Second, women have key assets: they know what’s going on and why, they are courageous, they care and because of this they are trusted. And that is critical Like extremist movements, women are locally rooted and globally connected and they have a unified vision that counters that of extremists’. Women’s visions for the futures of their societies are rooted in the principles of equal rights, dignity, pluralism and peace. But unlike the violent movements, women’s movements don’t capture media attention or have endless resources. And at the global level till now – we have paid little more than lip service to them.

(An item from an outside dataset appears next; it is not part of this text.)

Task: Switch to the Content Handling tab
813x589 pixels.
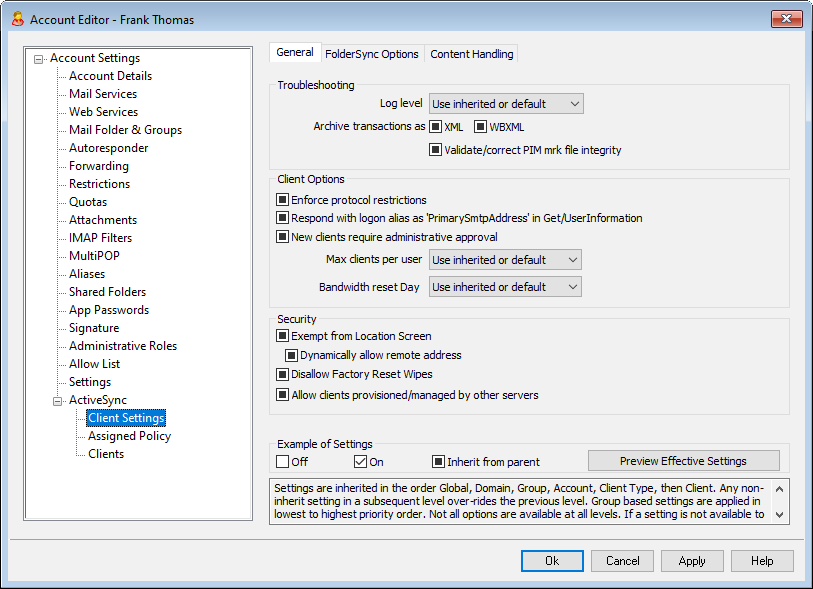Action: 471,54
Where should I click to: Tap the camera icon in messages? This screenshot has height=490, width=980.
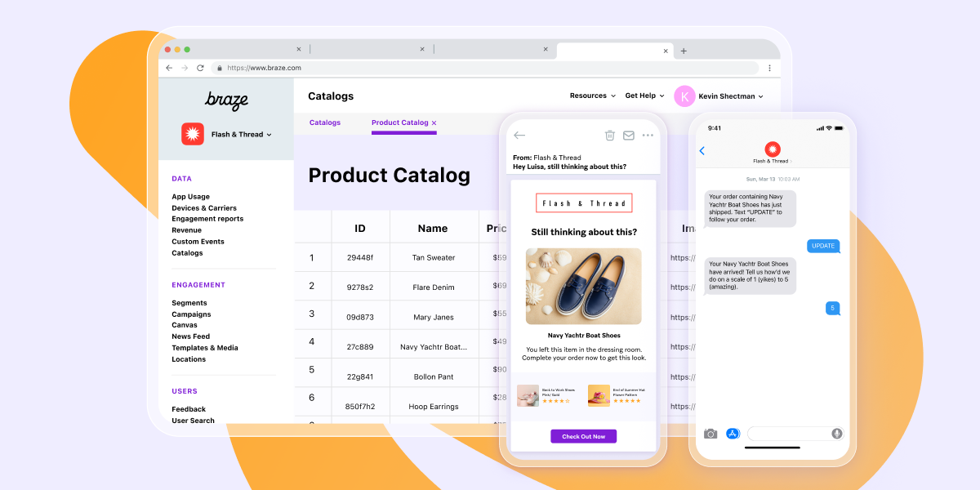tap(711, 434)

Unfortunately, nowadays in many countries, that lip service is being matched by the muting of civil society – because in the name of countering extremism, governments are shutting down legitimate NGOs – including women’s movements, media outlets and others who provide the moderate space for dissent and constructive engagement. Let’s be honest. The problems we see – these extremisms– are not random acts of nature – they are man-made & with our current trajectory– they will be the unmaking of all of us. Is this our generation’s legacy to our children? Not if I can help it.

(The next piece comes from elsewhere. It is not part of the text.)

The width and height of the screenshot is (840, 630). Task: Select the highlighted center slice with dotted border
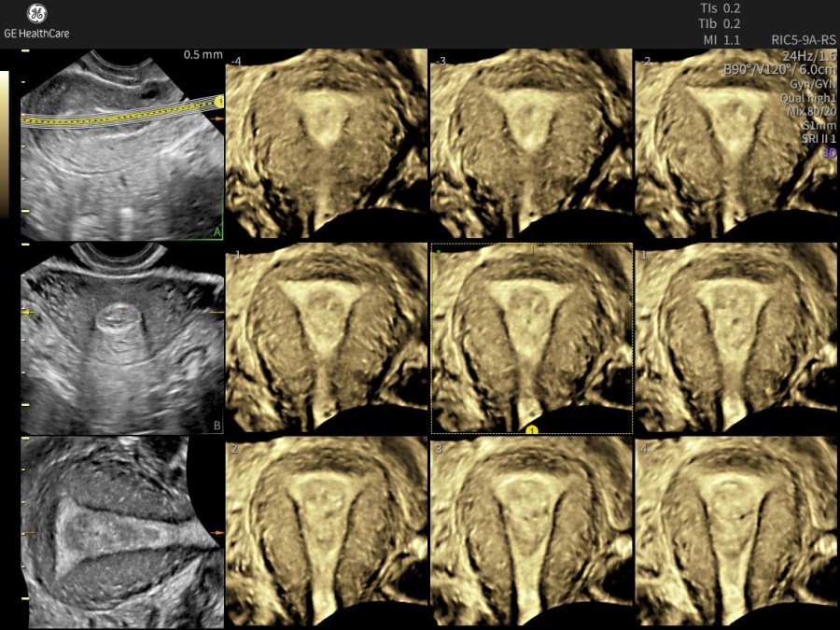(531, 338)
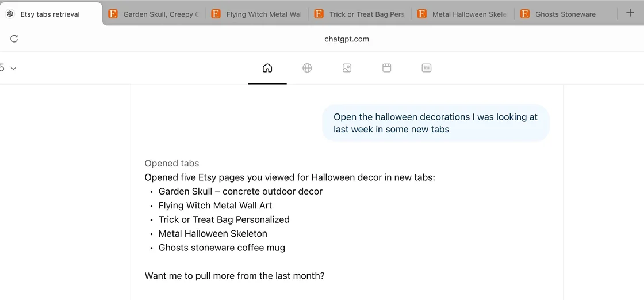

ICAN has worked with women-led organizations for years. In spearheading the Women’s Alliance for Security Leadership – or WASL –which means connect – our goal was two fold. – to connect women across countries to deepen their impact in addressing extremism and militarism–Because civil society is itself an antidote to radicalization and community work is essential. – To ensure their presence at the tables where national and international policies are shaped – because civil society alone cannot right the wrongs that come from national and global policies. Last year with the UK’s support we launched the Inclusive Challenge Fund to channel resources to women-led organizations involved in deradicalizing youth, promoting pluralism and preventing violence. Today thanks to the Royal Norwegian Government – we are launching the Global Solutions Exchange – a platform to bring governments together with civil society practitioners regularly – to exchange practical solutions–on what we are doing right and wrong – and make the changes needed.
Ladies and Gentlemen I’ll end on a personal note; 2016 marks 20 years that I’ve worked on conflicts worldwide. I know too much about too many vile forms of violence– and I cannot unknow them. But all this time and everywhere I’ve been, I’ve had the privilege of working with extraordinary people – who’ve shown me that peace always exists– and that is far more innate to most of humanity than violence and hate will ever be. I always believed that if others met my colleagues, they’d be as inspired as I am to do this work. So today I’m delighted that will hear from some of my distinguished colleagues who represent so many others. They are women and men who’ve taught me that peaceful societies, rooted in equal rights, dignity and pluralism are within our grasp, it is simply a matter of having the imagination, along with the political will and tenacity to realize them. Join us and let this vision be our legacy to future generations. Thank you. (For more information or to get involved with us, please visit www.icanpeacework.org or www.waslglobal.net or email firstname.lastname@example.org)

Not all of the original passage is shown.